Based on this facility's data, families visiting should ask: "Can I visit during a mealtime to observe dining assistance and food quality?" "How do you handle medical emergencies, and what is your hospital transfer rate?" "Can I speak with family members of current residents about their experience?"

Is The Laurels Of Galesburg Safe?

Based on CMS inspection data, The Laurels of Galesburg has a clean safety record: no substantiated abuse findings (meaning no confirmed cases of resident harm), no Immediate Jeopardy citations (the most serious violation level indicating risk of serious injury or death), and is not on the Special Focus Facility watch list (a federal program monitoring the lowest-performing 1% of nursing homes). The facility has a 1-star overall rating and ranks #100 of 100 nursing homes in Michigan. While no facility is perfect, families should still ask about staff-to-resident ratios and recent inspection results during their visit.

Do Nurses at The Laurels Of Galesburg Stick Around?

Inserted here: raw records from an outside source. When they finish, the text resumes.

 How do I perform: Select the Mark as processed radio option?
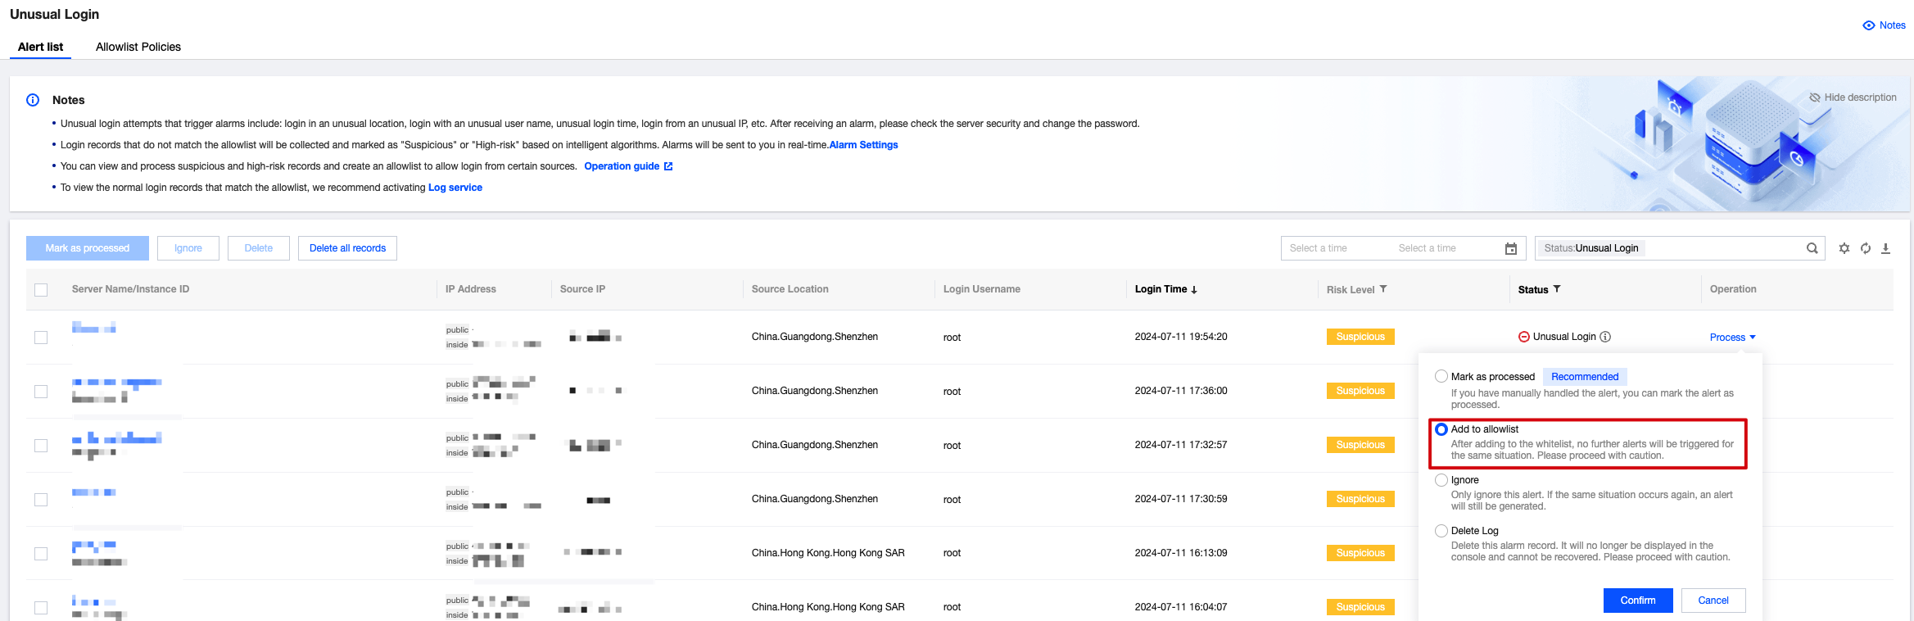[1441, 376]
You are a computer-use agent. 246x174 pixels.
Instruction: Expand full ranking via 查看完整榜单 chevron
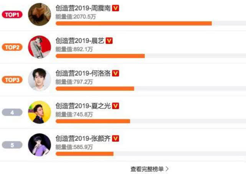(x=167, y=169)
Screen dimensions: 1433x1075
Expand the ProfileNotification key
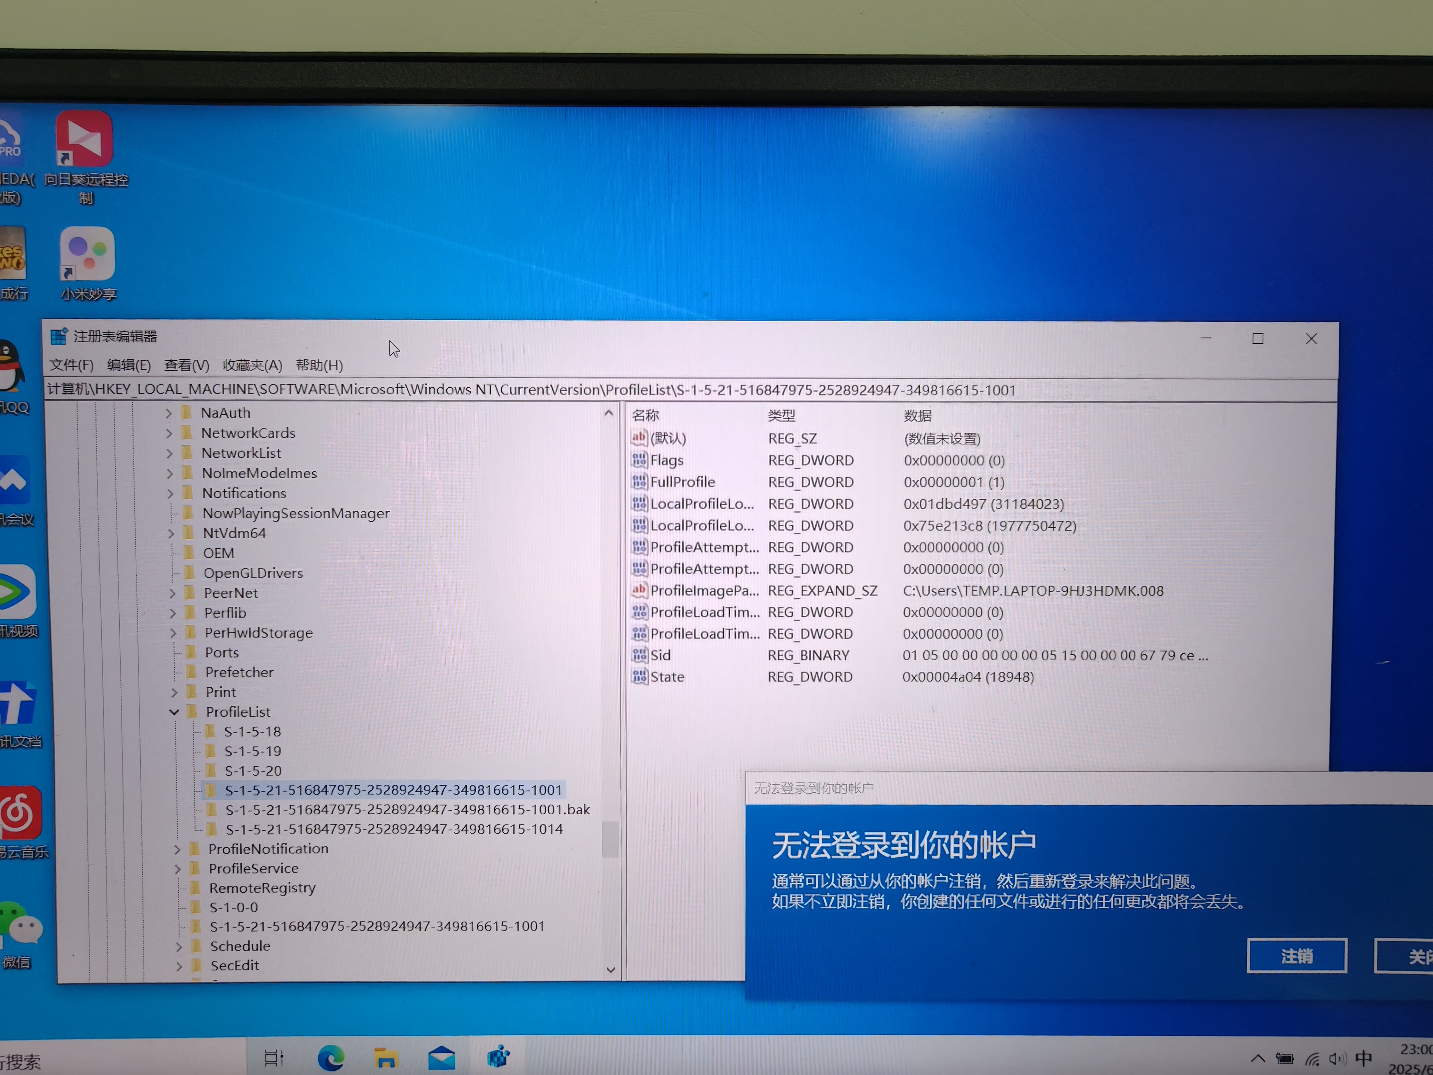(178, 849)
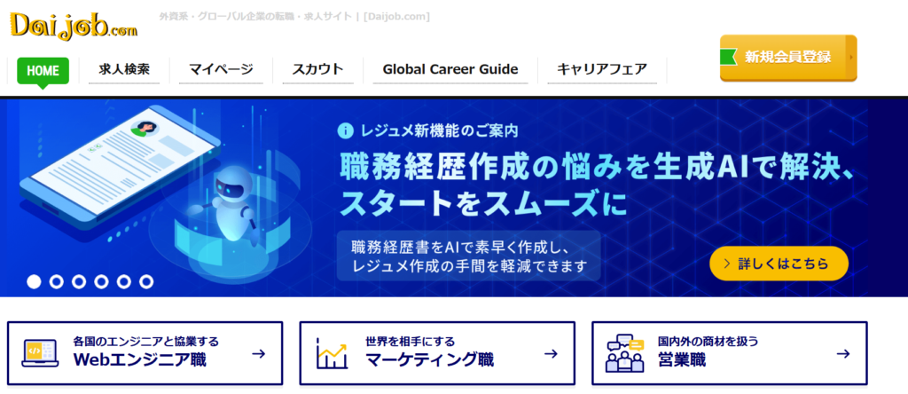The width and height of the screenshot is (908, 394).
Task: Select the last carousel slide dot
Action: click(x=146, y=281)
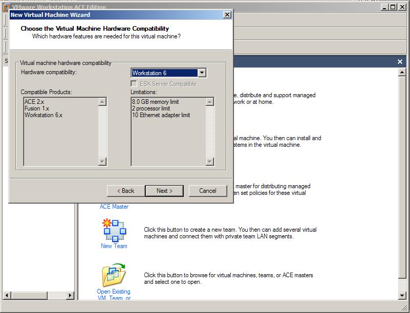The image size is (410, 313).
Task: Open the ACE Master link
Action: (x=114, y=207)
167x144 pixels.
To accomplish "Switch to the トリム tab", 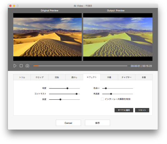I will point(22,77).
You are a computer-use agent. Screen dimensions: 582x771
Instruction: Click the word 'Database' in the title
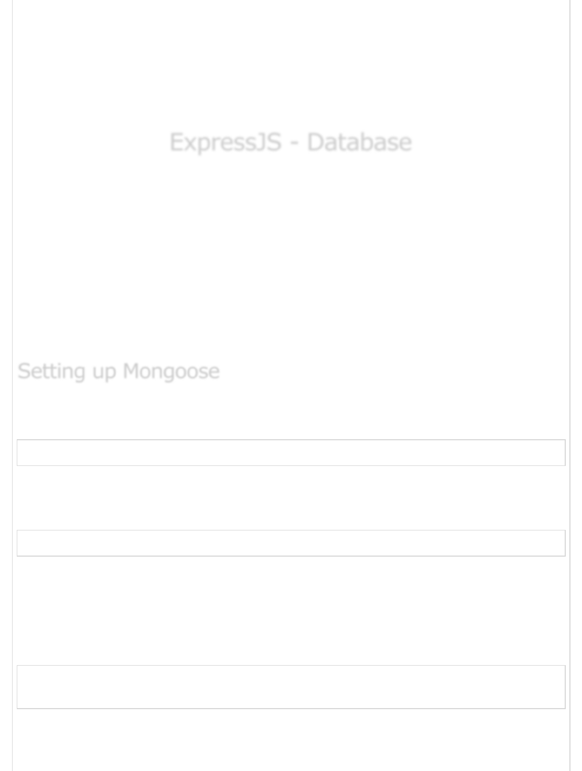pyautogui.click(x=359, y=142)
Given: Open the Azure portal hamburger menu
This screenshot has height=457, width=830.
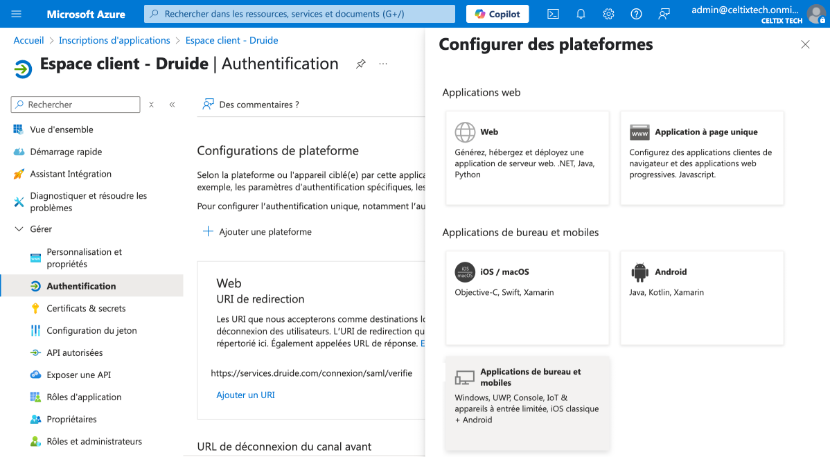Looking at the screenshot, I should coord(17,14).
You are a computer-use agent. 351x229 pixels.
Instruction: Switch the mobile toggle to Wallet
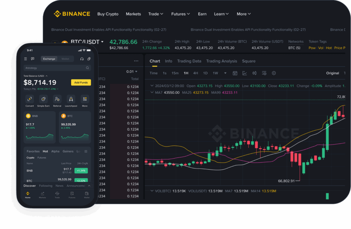tap(65, 59)
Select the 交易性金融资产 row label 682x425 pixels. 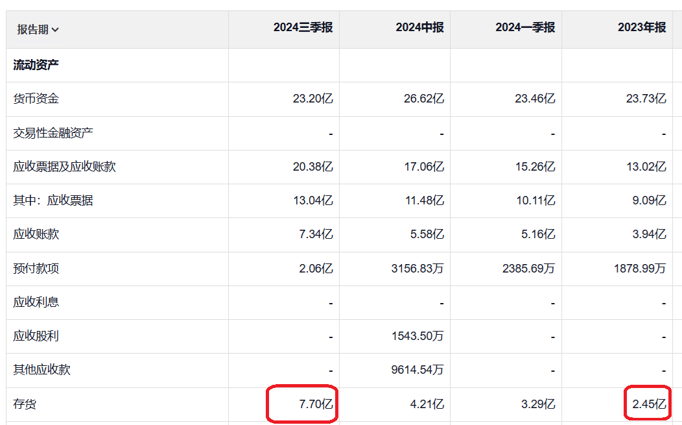pos(53,133)
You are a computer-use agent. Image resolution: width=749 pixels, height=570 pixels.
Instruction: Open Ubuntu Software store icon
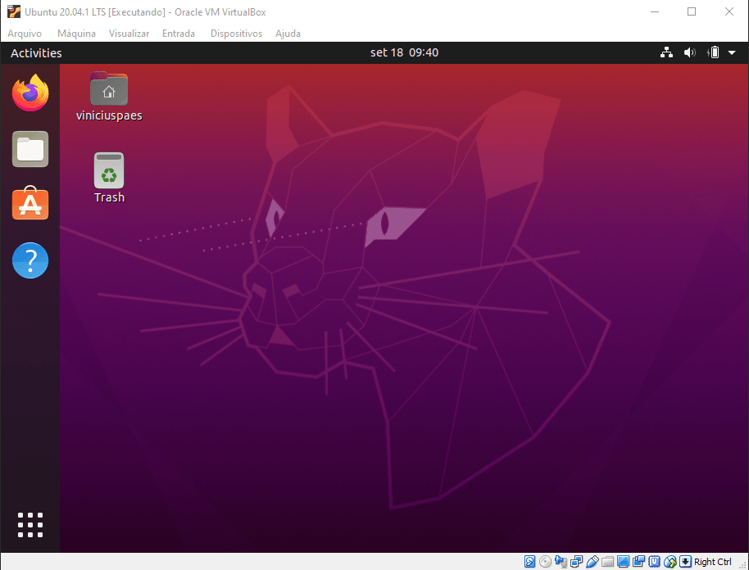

The Laurels of Galesburg has a staff turnover rate of 42%, which is about average for Michigan nursing homes (state average: 46%). Moderate turnover is common in nursing homes, but families should still ask about staff tenure and how the facility maintains care continuity when employees leave.

Was The Laurels Of Galesburg Ever Fined?

The Laurels of Galesburg has been fined $134,023 across 3 penalty actions. This is 3.9x the Michigan average of $34,419. Fines at this level are uncommon and typically indicate a pattern of serious deficiencies, repeated violations, or failure to correct problems promptly. CMS reserves penalties of this magnitude for facilities that pose significant, documented risk to resident health or safety. Families should request specific documentation of what issues led to these fines and what systemic changes have been implemented.

Is The Laurels Of Galesburg on Any Federal Watch List?

The Laurels of Galesburg is not on any federal watch list. The most significant is the Special Focus Facility (SFF) program, which identifies the bottom 1% of nursing homes nationally based on persistent, serious quality problems. Not being on this list means the facility has avoided the pattern of deficiencies that triggers enhanced federal oversight. This is a positive indicator, though families should still review the facility's inspection history directly.